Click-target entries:
BEGIN

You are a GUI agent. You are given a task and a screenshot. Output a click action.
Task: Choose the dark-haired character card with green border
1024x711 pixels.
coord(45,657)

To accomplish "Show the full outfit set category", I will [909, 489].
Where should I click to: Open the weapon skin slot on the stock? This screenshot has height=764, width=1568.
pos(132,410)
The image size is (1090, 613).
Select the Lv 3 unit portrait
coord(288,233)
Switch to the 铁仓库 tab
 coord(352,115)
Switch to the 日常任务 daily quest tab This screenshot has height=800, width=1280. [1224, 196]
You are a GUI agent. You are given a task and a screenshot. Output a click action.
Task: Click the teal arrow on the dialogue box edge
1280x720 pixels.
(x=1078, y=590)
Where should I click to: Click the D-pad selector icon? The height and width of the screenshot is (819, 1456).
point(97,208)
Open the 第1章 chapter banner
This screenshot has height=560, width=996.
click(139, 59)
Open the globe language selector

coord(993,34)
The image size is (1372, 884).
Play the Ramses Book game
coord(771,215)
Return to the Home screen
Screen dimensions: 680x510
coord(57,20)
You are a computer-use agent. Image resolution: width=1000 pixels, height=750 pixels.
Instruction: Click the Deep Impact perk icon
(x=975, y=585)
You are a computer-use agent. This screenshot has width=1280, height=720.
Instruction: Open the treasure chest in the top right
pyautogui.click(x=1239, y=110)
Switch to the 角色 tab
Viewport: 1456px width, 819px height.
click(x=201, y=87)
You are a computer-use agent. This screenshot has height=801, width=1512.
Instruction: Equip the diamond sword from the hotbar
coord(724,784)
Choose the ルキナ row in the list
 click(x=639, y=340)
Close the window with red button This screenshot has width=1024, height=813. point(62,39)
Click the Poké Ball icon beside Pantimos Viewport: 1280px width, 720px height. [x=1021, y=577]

END

Written instruction:
Rewrite all of the entries above, changing every "Instruction" to "Command" and leaving everything else as it is.

Right answer:
You are a GUI agent. You are given a task and a screenshot. Output a click action.
Task: Choose the dark-haired character card with green border
1024x711 pixels.
coord(45,657)

To accomplish "Show the full outfit set category", I will [909, 489].
Where should I click to: Open the weapon skin slot on the stock? This screenshot has height=764, width=1568.
pos(132,410)
The image size is (1090, 613).
Select the Lv 3 unit portrait
coord(288,233)
Switch to the 铁仓库 tab
 coord(352,115)
Switch to the 日常任务 daily quest tab This screenshot has height=800, width=1280. [1224, 196]
You are a GUI agent. You are given a task and a screenshot. Output a click action.
Task: Click the teal arrow on the dialogue box edge
1280x720 pixels.
(x=1078, y=590)
Where should I click to: Click the D-pad selector icon? The height and width of the screenshot is (819, 1456).
point(97,208)
Open the 第1章 chapter banner
This screenshot has height=560, width=996.
click(139, 59)
Open the globe language selector

coord(993,34)
The image size is (1372, 884).
Play the Ramses Book game
coord(771,215)
Return to the Home screen
Screen dimensions: 680x510
coord(57,20)
You are a computer-use agent. Image resolution: width=1000 pixels, height=750 pixels.
Command: Click the Deep Impact perk icon
(x=975, y=585)
You are a computer-use agent. This screenshot has width=1280, height=720.
Command: Open the treasure chest in the top right
pyautogui.click(x=1239, y=110)
Switch to the 角色 tab
Viewport: 1456px width, 819px height.
click(x=201, y=87)
You are a computer-use agent. This screenshot has height=801, width=1512.
Command: Equip the diamond sword from the hotbar
coord(724,784)
Choose the ルキナ row in the list
 click(x=639, y=340)
Close the window with red button This screenshot has width=1024, height=813. point(62,39)
Click the Poké Ball icon beside Pantimos Viewport: 1280px width, 720px height. [x=1021, y=577]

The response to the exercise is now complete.